# Lesson learned



## night_train01 (Oct 23, 2006)

I bought a Class A used from a RV dealer close to my home(August of last year). The Coachouse in Shelburne Ontario. The first time I used the coach the grey water tank leaked (not just dripped) it leaked. I returned the coach for repair as I had 3 months warranty. The Coachouse repaired the tank using some kind of epoxy that required 7 days of drying. I used the coach 2 more weekends and the tank started to leak again.....so back to the Coachouse where they repaired the tank again using some kind of epoxy. I didn't get away again that fall and decided to store the coach. (October last year)
The first time I had the coach out this year (june) the grey water tank was still leaking....a lot. On my way home from the first weekend get-a-way I stopped by The Coachouse and had talked with the manager regarding the leaking tank problem. The manager told me to bring the coach back at the end of the season because they were extremely busy and I would have to leave the coach there for 2 weeks. 
I emailed the manager on October 5th of this year and verified that I would be dropping off the coach for winterizing and the new holding tank. His reply "Yes, we will check your tank for size and order/replace the tank" I thought great and dropped off the coach.
2 weeks go by and I call the Coachouse to see if the unit is ready, I talk with someone new there and hear that the previous manager had left a week ago.......I then ask the new manager about my holding tank, he says that the warranty is expired and that the new tank is $480......
I now have a leaking tank that has leaked since the day I drove off the Coachouse lot. 
Lesson learned, I know one thing.....I will not be buying my next coach from The Coachouse in Shelburne Ontario


----------



## C Nash (Oct 23, 2006)

Re: Lesson learned

night train, Did you talk to the owner and do you still have the repair records? Might be time to write one of the magazine action lines for help.  If it is as you say I would not let it end there.  Did you explain the situation to the new service manger?  Keep us posted on the outcome.


----------



## night_train01 (Oct 24, 2006)

Re: Lesson learned

I did not receive an invoice for the original two "repair" bills as it did not cost me anything.
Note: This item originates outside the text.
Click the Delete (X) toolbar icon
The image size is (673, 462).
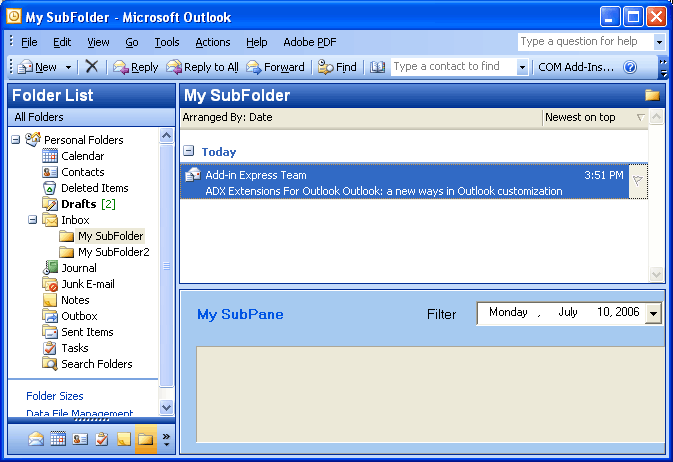click(92, 67)
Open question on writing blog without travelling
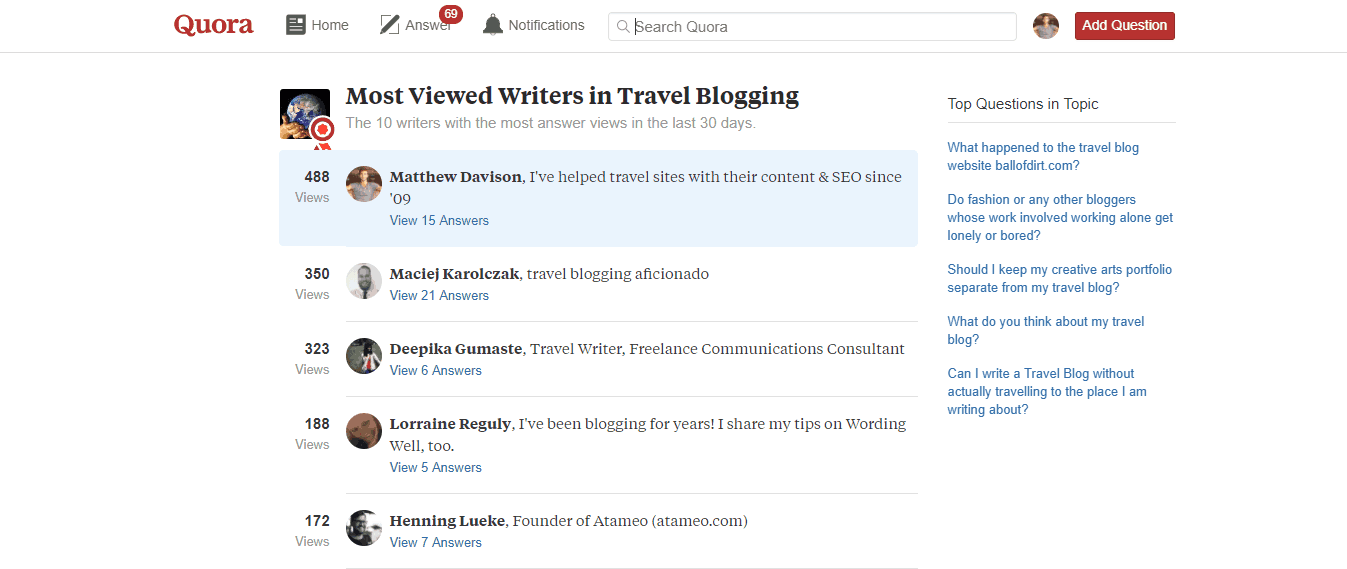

I have spoken twice to the new service manager regrding the holding tank, he just keeps saying I have had the coach for two summers and the warranty expired after three months. 
I am a little leary about picking up my coach this week, it is still at the Coachouse, they have finished the winterizing....I am worried that in a court of law I will be asked "why did you pick up your coach if you knew the original work had not been completed."  I have already started the ball rolling with small claims court.


----------



## TexasClodhopper (Oct 24, 2006)

Re: Lesson learned

If you are already going to court, you need to ask for a lawyer's advice.  Hope it works out for you better than small claims court worked for me.  All those judges are good for is apartment evictions.


----------



## C Nash (Oct 25, 2006)

Re: Lesson learned

Now Tex, you know we give better advice here than any lawyer.  :laugh:


----------



## hertig (Oct 25, 2006)

Re: Lesson learned

Well, cheaper, anyway


----------



## TexasClodhopper (Oct 26, 2006)

Re: Lesson learned



Well now, back in the ole west days, that manger woulda been tied up in a gunny sack. We'da tied dat sack up to a meskeet tree and tree or fore of us woulda beet the snot outta dat sack wit sticks. 
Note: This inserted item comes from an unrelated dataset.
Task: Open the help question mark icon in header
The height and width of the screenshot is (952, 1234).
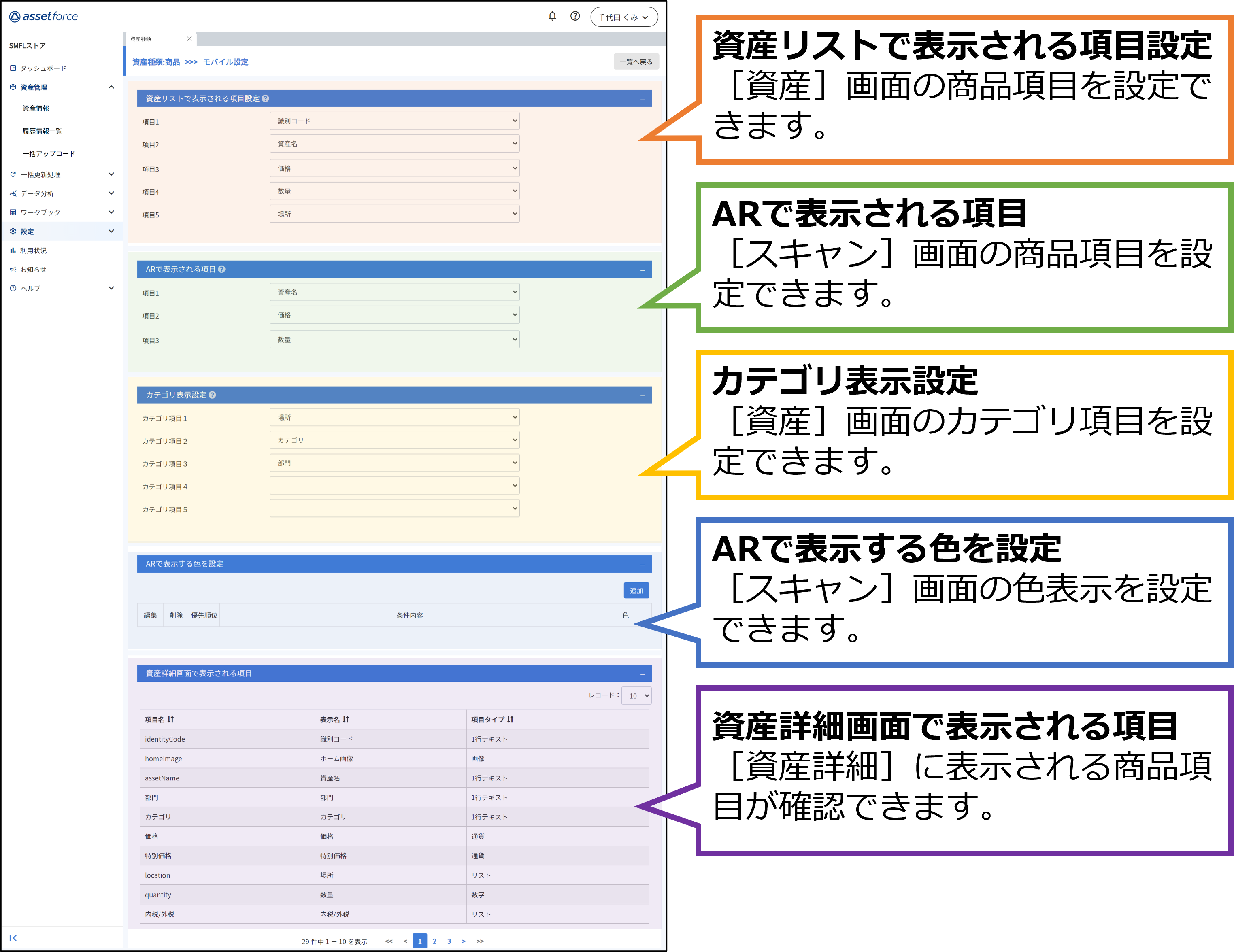Action: click(574, 16)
He'da changed his mind fer sure real quick ... once he'd got down from dar.


----------



## Kirk (Oct 26, 2006)

Re: Lesson learned

I don't know the Canadian courts, but since you say that you had three months of warranty, it seems quite unlikely to me that you will be able to win. The mistake was in not getting an agreement of liability for the tank leak back when it was still under warranty, or at least back in the spring when you agreed to wait for fall. While I would agree with you that they should be responsible, I do not think that there is much chance of winning unless you can show that all of those conversations did happen and that they indicated that your warranty would be honored. As much as I hope that you do win, I would be surprised if it turns out that way. Good luck!


----------